User Input (Prompt)
Everything starts with text. The text prompt is the gateway to the AI's imagination. The user describes the desired image as accurately as possible, and the model uses this sentence as a guideline throughout the process.
In this experiment, we task the AI with creating a retrofuturistic landscape.
Text Embedding (CLIP Text Encoder)
AI doesn't understand human language by just looking at words. First, the text you provide is run through a language model (often called CLIP). This model is trained to understand the connections between images and text.
It breaks down the words and translates them into hundreds of numbers representing dimensions, known as vectors. This is how the computer builds a purely mathematical understanding of what "neon", "space", or "cyberpunk" means visually.
Denoising (Latent Space & U-Net)
This is the core of the diffusion model. Generation begins with pure digital noise (from seed). The AI model doesn't paint the picture from scratch; it carves it out of the noise.

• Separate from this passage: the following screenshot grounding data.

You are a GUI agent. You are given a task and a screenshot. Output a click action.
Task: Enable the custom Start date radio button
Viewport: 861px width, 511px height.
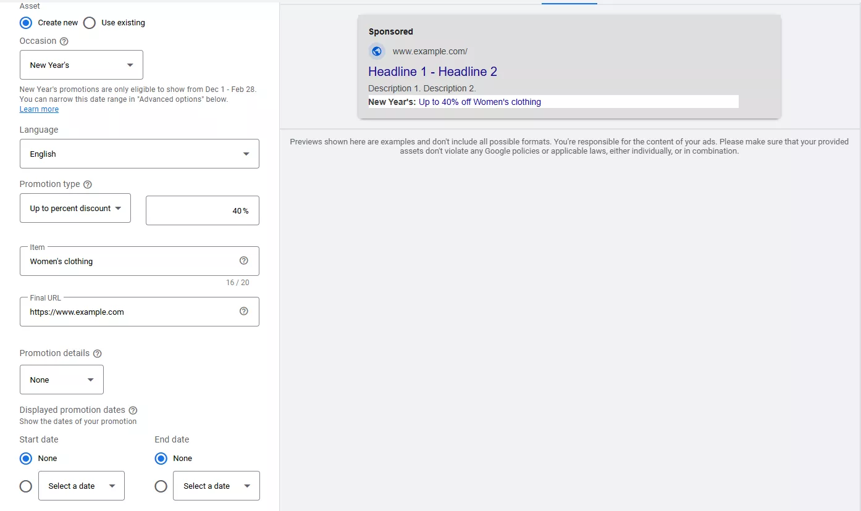pyautogui.click(x=26, y=486)
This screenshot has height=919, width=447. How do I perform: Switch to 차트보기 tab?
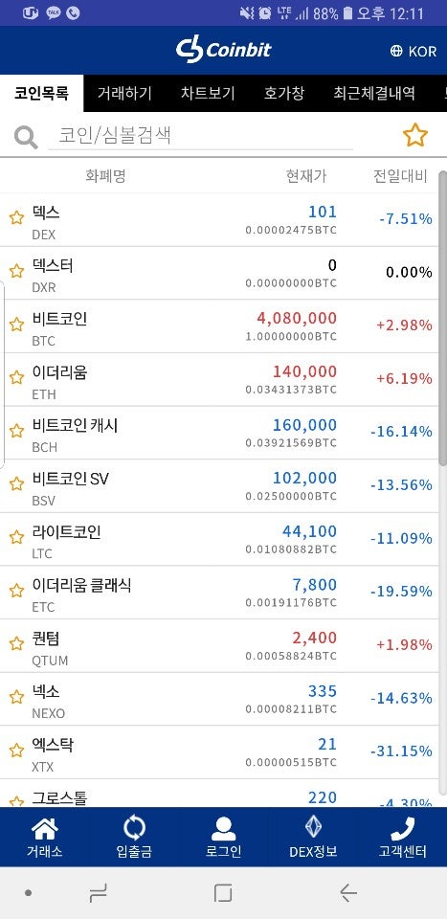pos(208,93)
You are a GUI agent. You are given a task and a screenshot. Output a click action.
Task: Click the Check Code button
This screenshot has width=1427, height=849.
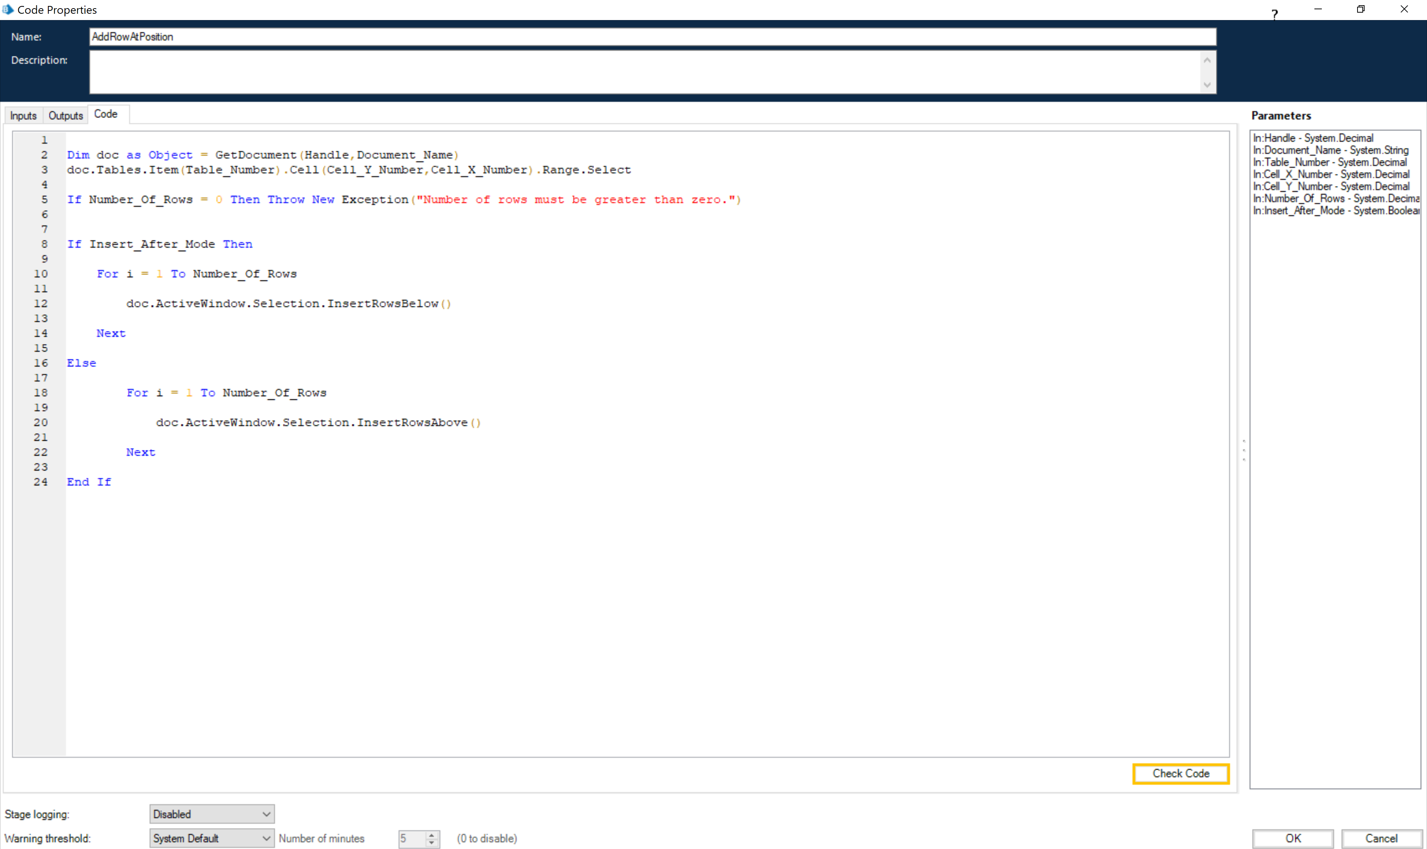pyautogui.click(x=1180, y=773)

The U-Net neural network passes over the image numerous times (steps), removing noise bit by bit. It uses the previously created CLIP text vector as its "map" so that shapes matching your original text start to emerge from underneath the noise.
Decoding (VAE)
Until now, all denoising has taken place in the AI's "hidden state" (Latent Space). It is a highly compressed space that the human eye cannot access – this way, the model operates the image mathematically much faster and more efficiently.
Now that the raw core of the image is ready in its latent state, the Variational Autoencoder (VAE). Its decoder takes that compressed data and scales it up into a large, full-resolution image, converting the numbers into actual RGB pixels that we see as the final artwork.
Final Output
After dozens or even hundreds of steps, the noise has been refined into a completely new, unique image.
The AI did not copy this artwork from the internet or piece it together from existing photographs; it built it itself, pixel by pixel, according to its algorithm and your instructions.